(THE TASK):
What is needed here is an exact transcription of the entries that follow.

(RECORDS FOR THIS TASK):

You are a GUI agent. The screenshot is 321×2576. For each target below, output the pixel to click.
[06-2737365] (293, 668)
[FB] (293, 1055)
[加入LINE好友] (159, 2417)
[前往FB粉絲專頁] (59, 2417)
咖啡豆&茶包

(EXERCISE RESULT):
You are a GUI agent. The screenshot is 321×2576. For each target below, output the pixel to click.
[06-2737365] (293, 668)
[FB] (293, 1055)
[加入LINE好友] (159, 2417)
[前往FB粉絲專頁] (59, 2417)
咖啡豆&茶包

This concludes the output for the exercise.